Es gibt Momente auf Auktionen, wo man kurz zweimal hinschaut. Nicht wegen des Preises – sondern wegen der Frage, was man da gerade vor sich hat. Das hier ist so ein Moment: ein 1969er Mini Marcellino, gerade mal 26 Kilogramm schwer, mit einem 48-cm³-Motor, auf dem Ducati draufsteht. Aktuell beim französischen Auktionshaus Aguttes.

Was steckt hinter der Mini Marcellino Ducati?

Die Geschichte ist ein kleines Stück italo-iberisches Industrietheater. Der ursprüngliche Mini Marcellino kam von DMT – Dinamica Meccanica Tassinari – einem italienischen Hersteller, der Ende der 60er auf den europäischen Minibike-Boom aufsprang. Die Idee damals: kleines Bike ins Auto, letzte Kilometer zur Arbeit damit fahren. Honda hat das später mit dem Motocompo wiederbelebt. Im Gegensatz zum Motocompo sieht der Mini Marcellino aus wie ein Motorrad, nicht wie sein eigener Transportkarton.

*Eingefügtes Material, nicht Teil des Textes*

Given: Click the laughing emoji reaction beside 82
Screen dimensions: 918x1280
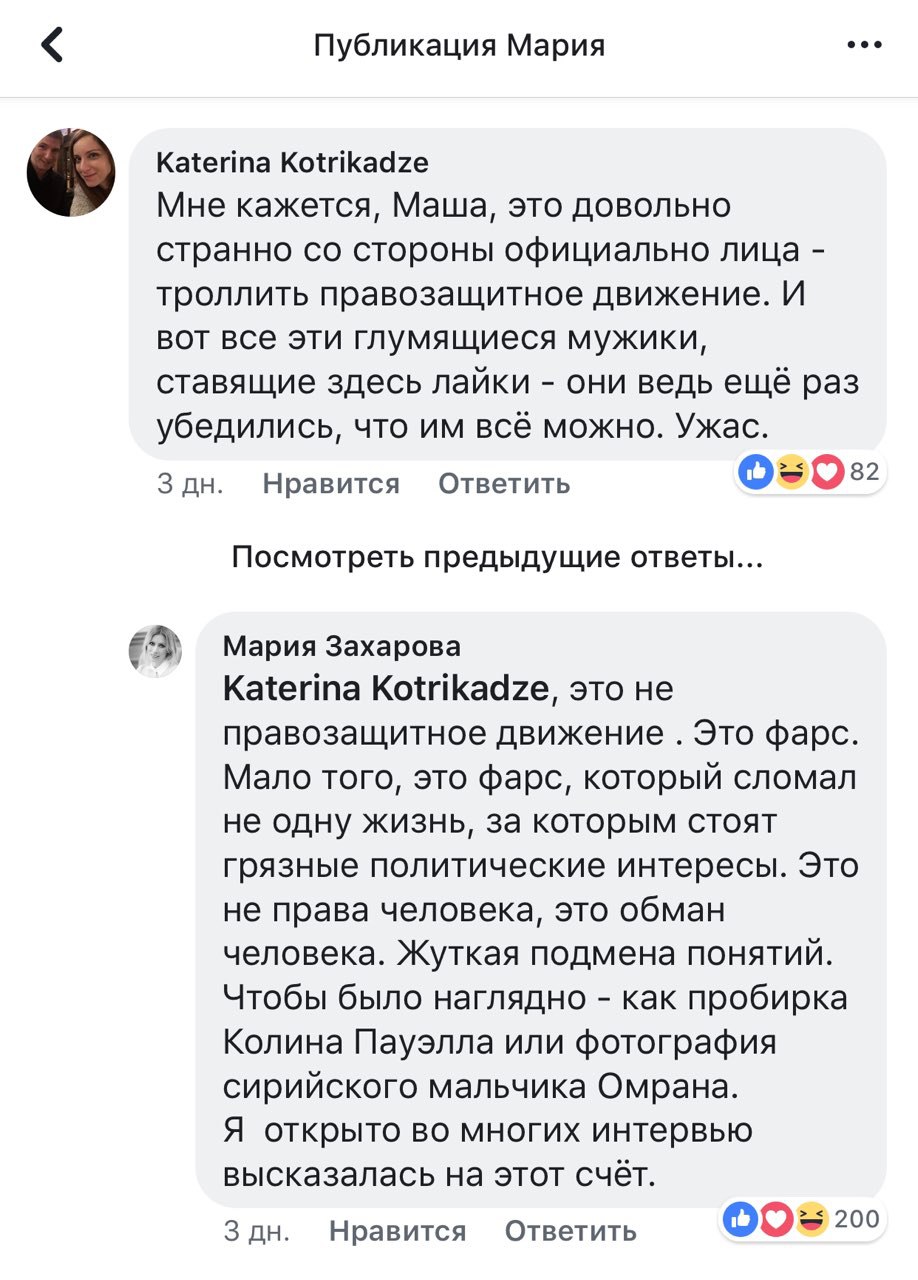Looking at the screenshot, I should coord(791,472).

Der Ducati-Bezug kommt durch einen Umweg über Spanien. Marcelino Bodegas war Handwerker, Motorsportfan und einer der eigenwilligsten Tuner und Erbauer der valencianischen Region – jemand, der europäische Motoren in selbst entwickelte Rahmen packte und seinen Namen draufschrieb. Er lizenzierte den Mini Marcellino für die spanische Produktion und wählte bewusst keinen Zweitakter wie die Konkurrenz, sondern einen Viertakter von Mototrans – die in Spanien Ducatis unter Lizenz bauten. Der Motor ist laut Auktionshaus ein direkter Nachfahre des Cucciolo, Ducatis erstem Serienmotor überhaupt. 48 cm³, Ducati-Stempel, Bologna-DNA. Ob das reicht, darüber lässt sich streiten. Ich finde: Es reicht.

Was kann sie?

Laut einem zeitgenössischen Bericht der Cycle World schaffte die DMT-Version etwa 40 km/h Spitze und verbrauchte rund 3,3 Liter auf 100 Kilometer. Für die Bodegas-Version liegen mir keine gesonderten Herstellerangaben vor – der Viertakter dürfte sich aber angenehmer angefühlt haben als die Zweitakter-Konkurrenz. Weniger Geratter, mehr Laufruhe. Für eine Stadtmaschine, die junge Fahrer im Spanien der späten 60er in die Mobilität einführen sollte, war das kein schlechter Ansatz.

Was mich mehr interessiert: Die Maschine hat Scheibenbremsen. Vorne und hinten. 1969. Die Honda CB750 – damals das schnellste Serienmotorrad der Welt – hatte hinten noch eine Trommel. Der Mini Marcellino nicht. Warum auch immer jemand bei einem 40-km/h-Minibike auf Scheibenbremsen bestand – chapeau.

Lenker lassen sich klappen, Sitz ist abnehmbar, passt ins Auto. Das war der Witz.

Für wen ist das?

Fahren wird damit vermutlich niemand. Der Zustand ist laut Auktionshaus exzellent, originale Substanz. Ob sie läuft, weiß man nicht. Der Schätzpreis liegt zwischen 500 und 1.000 Euro – für eine Ducati ist das absurd günstig, selbst wenn man großzügig mit dem Begriff „Ducati“ umgeht.

Wer ein echtes Kuriosum sucht, eine Gesprächseröffnung in der Garage oder einfach die kleinste Rote im Regal – hier ist die Gelegenheit. Wer hingegen Desmodromik, V4-Gebrüll und 200 PS erwartet: falscher Jahrgang, falsche Hubraumklasse.

Ein letzter praktischer Hinweis: Der Gewinner muss die Maschine zwischen dem 5. und 10. Mai persönlich in der Nähe von Bagnères-de-Luchon abholen – irgendwo in den Zentralpyrenäen. Eine 26-Kilo-Ducati, am Ende einer Pyrenäen-Passstraße. Irgendwie passt das.